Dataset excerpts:
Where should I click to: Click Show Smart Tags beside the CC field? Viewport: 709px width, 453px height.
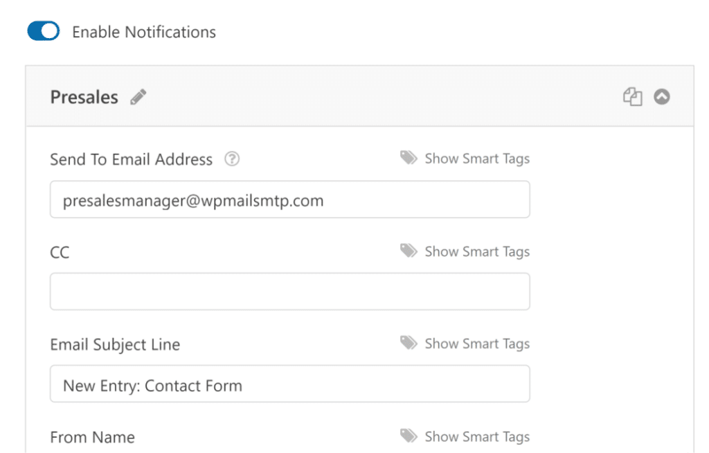[477, 251]
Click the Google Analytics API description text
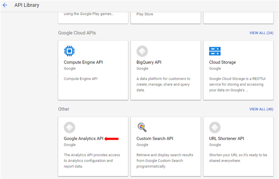 [x=92, y=161]
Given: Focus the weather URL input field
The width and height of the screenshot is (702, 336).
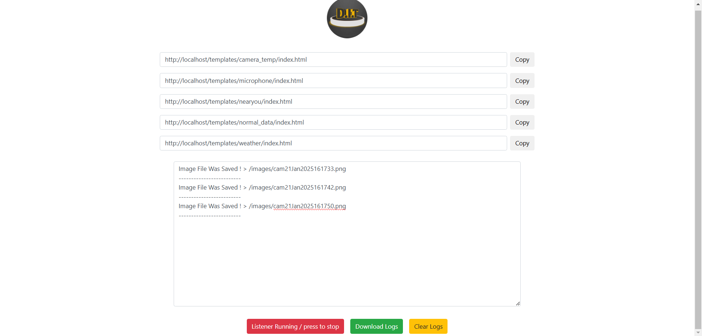Looking at the screenshot, I should 333,143.
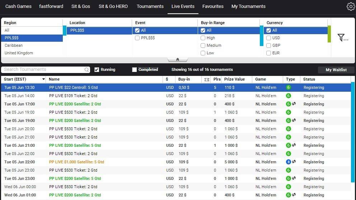Click the magnifier icon in the search box

86,70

WHAT THIS TASK INVOLVES: Every record is to be restated word for word, with the pictures left out.

SOLUTION BELOW:
Where should I click to: Click Show Smart Tags beside the CC field? Viewport: 709px width, 453px height.
[477, 251]
Click the Google Analytics API description text
 [x=92, y=161]
Given: Focus the weather URL input field
The width and height of the screenshot is (702, 336).
Looking at the screenshot, I should 333,143.
Click the magnifier icon in the search box

86,70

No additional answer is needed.